State Sen. Patrick Anderson (R-Enid) is introducing legislation for next year that would block local Oklahoma governments from entering into agreements with the International Council for Local Environmental Initiatives, a European sustainability group, Tulsa World reports. Anderson's legislation comes after Tulsa officials held a two-year membership in ICLEI in order to use the group's energy software.

As a farmer, Anderson said he is concerned about the federal government -- pushed by the U.N.'s agenda of sustainability -- forcing rules on a wide variety of things, including the creation of dust and how land can be used.

"There's a place for all that, but we also need to make sure we're not infringing on the property owners' rights to use their own land," Anderson said.

The first and best steward of how land should be used is the private owner, he said.

Anderson is the latest Republican state lawmaker to introduce anti-Agenda 21 legislation, which has become a favorite issue for the Tea Party. Agenda 21 was created during a 1991 U.N. environmental summit in Brazil and signed by President George H.W. Bush. Presidents Bill Clinton, George W. Bush and Barack Obama have all endorsed the compact, which does not hold the force of law in the United States. Among the issues promoted by Agenda 21 are walkable communities and land use planning.

Agenda 21 opponents have said that the program would seize private land and force Americans to live in cities. New Hampshire state Rep. Lenette Peterson (R-Merrimack) told HuffPost that Agenda 21 was "dangerous" and that "citizens would lose their rights." Peterson is promoting a similar Agenda 21 ban in her state next year. Peterson said that while Agenda 21 is not law in the United States, research from the John Birch Society, a conservative political action society, shows it is being implemented in the U.S.

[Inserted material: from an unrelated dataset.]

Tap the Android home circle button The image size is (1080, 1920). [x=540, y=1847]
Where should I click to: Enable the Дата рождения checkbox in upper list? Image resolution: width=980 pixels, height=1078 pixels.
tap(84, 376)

In October, former Georgia state Senate Majority Leader Chip Rogers (R-Woodstock) hosted a four-hour lecture for Georgia Republican senators on Agenda 21. Rogers unsuccessfully tried to ban Agenda 21 in the state. During the lecture, Field Searcy, a birther activist expelled by the Tea Party, told senators that Obama and the U.N. are using "mind control" to implement Agenda 21 and said the alleged plot was similar to genocide programs promoted by Soviet leader Joseph Stalin and Chinese leader Mao Zedong. Rogers, who distanced himself from the lecture, later resigned from the Senate to accept a job with Georgia Public Broadcasting.

Alabama lawmakers adopted a ban on Agenda 21 earlier this year, while Kansas legislators adopted a resolution opposing the issue.

Democratic lawmakers nationally have condemned the anti-Agenda 21 crowd, with former New Hampshire state Rep. Christopher Serlin (D-Portsmouth) calling the issue "real tin-foil hat material." Kansas state Rep. Mike Slattery (D-Mission) denounced his colleagues' discussion on the issue as "stupid is as stupid does" during his state's debate on Agenda 21.